Recent Cyber Security News and Prosecutions

TalkTalk hit by significant cyber attack TalkTalk, a phone and broadband provider for more than 4 million Britons, was hacked this October. The cyber criminals were able to acquire the personal information—such as names and addresses, birthdates, email addresses, and credit card and bank details—of nearly 1 million customers.

Personal information is usually traded or sold online to other criminals, who use it for email and phone scams. Pensioners over the age of 65 are especially being targeted, as they are viewed as being more vulnerable.

Lead generation company fined £200,000 for failing for secure recorded police interviews

Oxygen Ltd, a South Wales lead generation company, was fined £120,000 after making more than 1 million unsolicited automated marketing calls. The calls resulted in at least 214 complaints to the Information Commissioner’s Office (ICO) and prompted an investigation. Upon completing its investigation, the ICO determined that, due to the nature of the calls, the company was in violation of the Privacy and Electronic Communication Regulations.

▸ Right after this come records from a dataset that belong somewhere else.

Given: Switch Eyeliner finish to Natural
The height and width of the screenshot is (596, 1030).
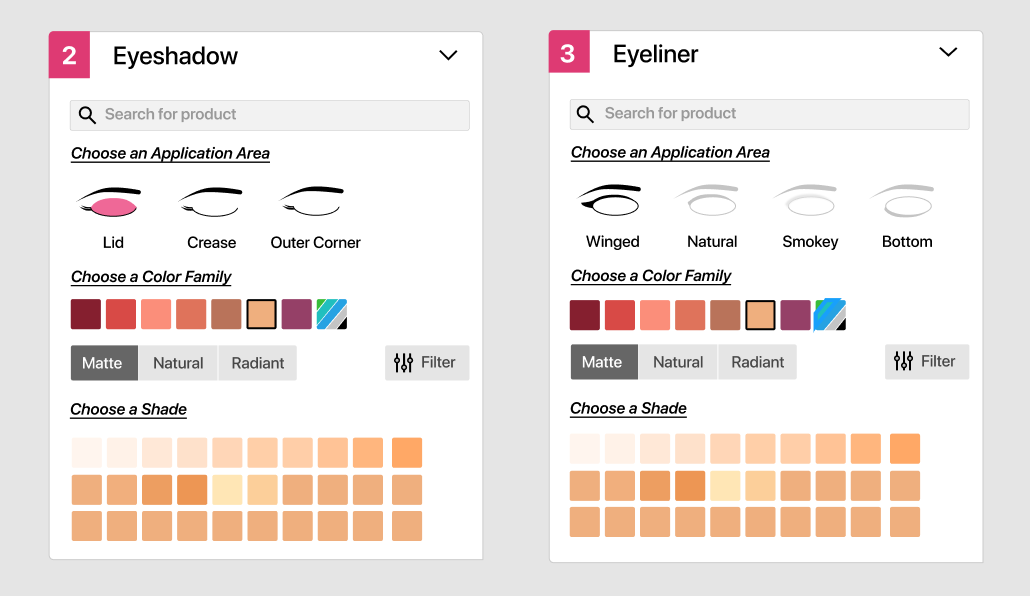Looking at the screenshot, I should pyautogui.click(x=678, y=362).
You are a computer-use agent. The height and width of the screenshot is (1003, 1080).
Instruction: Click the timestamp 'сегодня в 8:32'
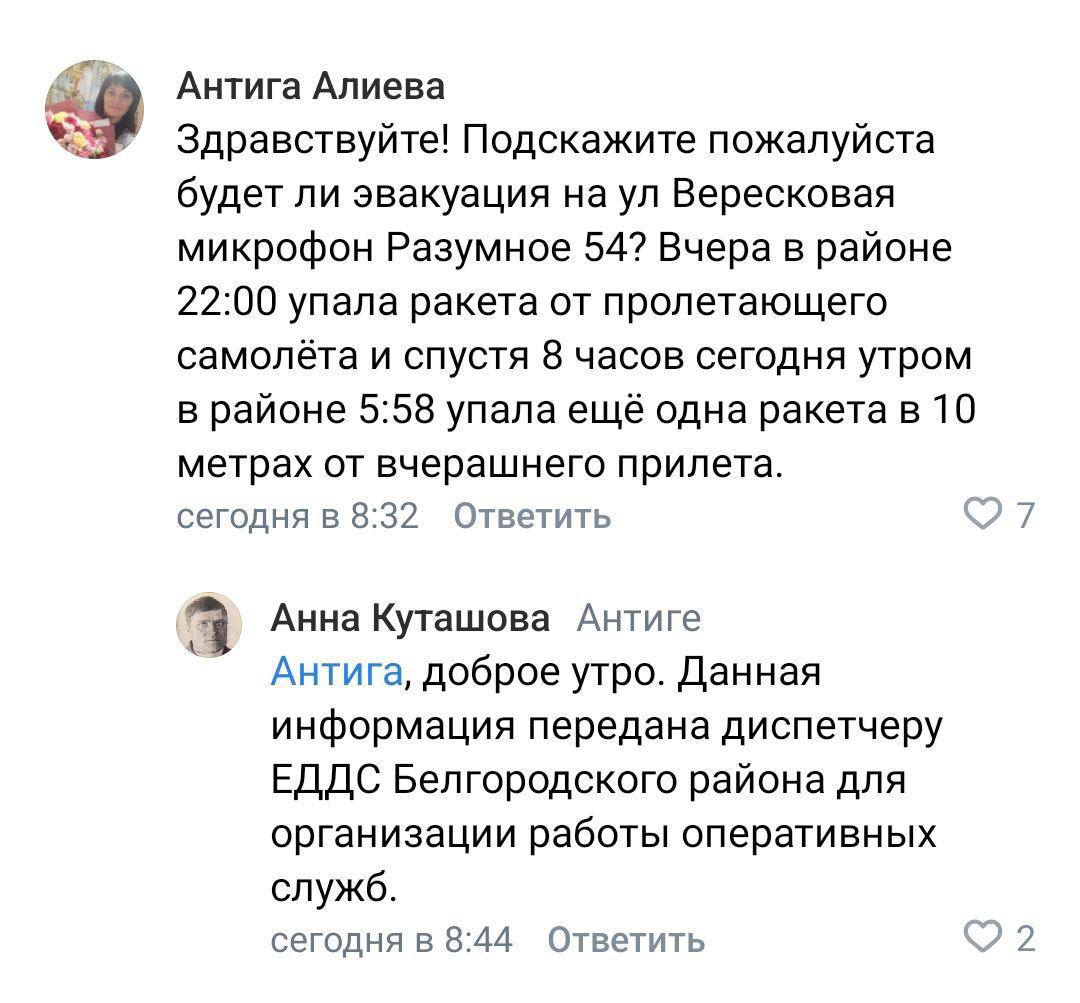tap(298, 516)
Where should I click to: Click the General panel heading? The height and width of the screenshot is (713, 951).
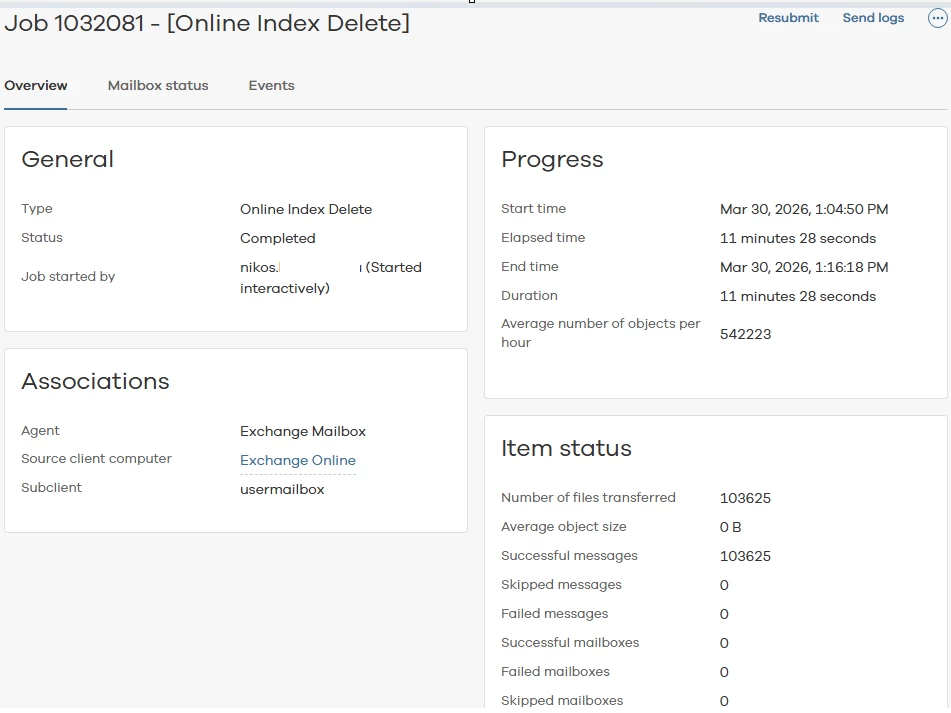(68, 160)
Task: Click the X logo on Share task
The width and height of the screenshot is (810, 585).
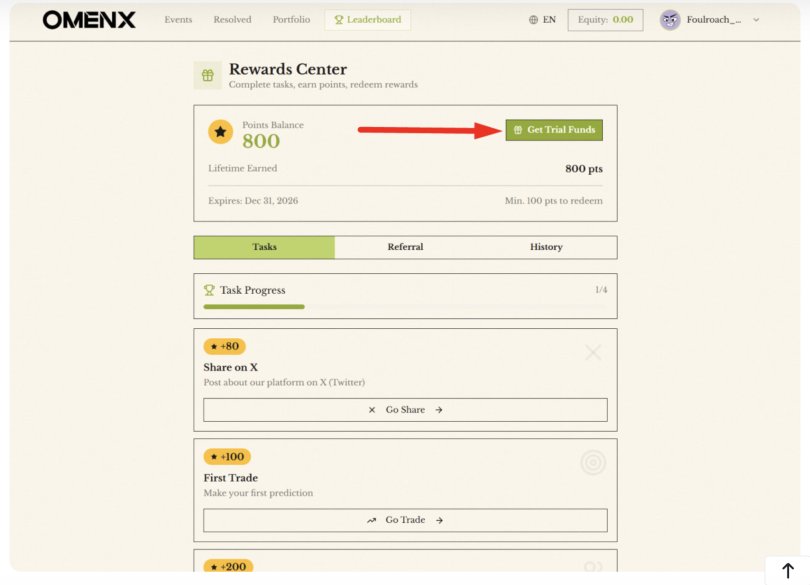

Crown Prosecution Service fined £200,000 for failing to secure recorded police interviews

The Crown Prosecution Service was fined £200,000 after laptops containing videos of police interviews pertaining to 31 investigations dealing with violent or sexual crimes were stolen from a private film studio. A Manchester-based film company had possession of the laptops in order to edit the videos to be used in forthcoming criminal proceedings. In its investigation, the ICO found that the company had insufficient building security and failed to encrypt the information that was on the two laptops. While the police were able to recover the two laptops and none of the information had been tampered with, the ICO ruled that the Crown Prosecution Service was negligent in ensuring the safety of the information contained on the two laptops.


Cyber Crime is the Most Common Criminal Offence

Cyber crime—which includes the theft of personal information, online harassment or bullying, and disruption of trade—was recognised as the United Kingdom’s most common criminal offence by the Office for National Statistics. Within the last year alone, there were nearly 8 million cases of cyber crime—costing the UK economy more than an estimated £16 billion.

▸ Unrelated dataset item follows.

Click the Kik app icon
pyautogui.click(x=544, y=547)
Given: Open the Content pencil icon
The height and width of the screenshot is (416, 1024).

Between May and August of this year, an estimated 2.5 million computers were hacked. As a result, cyber criminals were able to gain access to home addresses, credit card numbers, bank account details and other personal information. To protect your organisation from cyber criminals, keep in mind the following three pieces of advice:

Install security software: Security software provides you with multiple layers of defence:

  • Firewalls control who and what can communicate with your computer online—allowing communications that it knows are safe and blocking those that could be potentially hazardous.
  • Antivirus software —including email and Web browsing—and protects your computer from viruses, worms, Trojan horses and other types of malicious programs. Included in some antivirus software programs is antispyware, which can protect from spyware and potentially unwanted programs, such as adware.

Choose a strong password: Create a password that is at least eight characters long and is a mix of lower and upper case letters, numbers and symbols. Avoid using things like birthdays or other important dates, the name of loved ones or pets as well as other personal details such as your favourite sports team. Additionally, you should choose a new password every 90 days.

Encrypt your hard drive: Encryption translates your data into a code that only you (and anyone you choose to share it with) would be able to understand.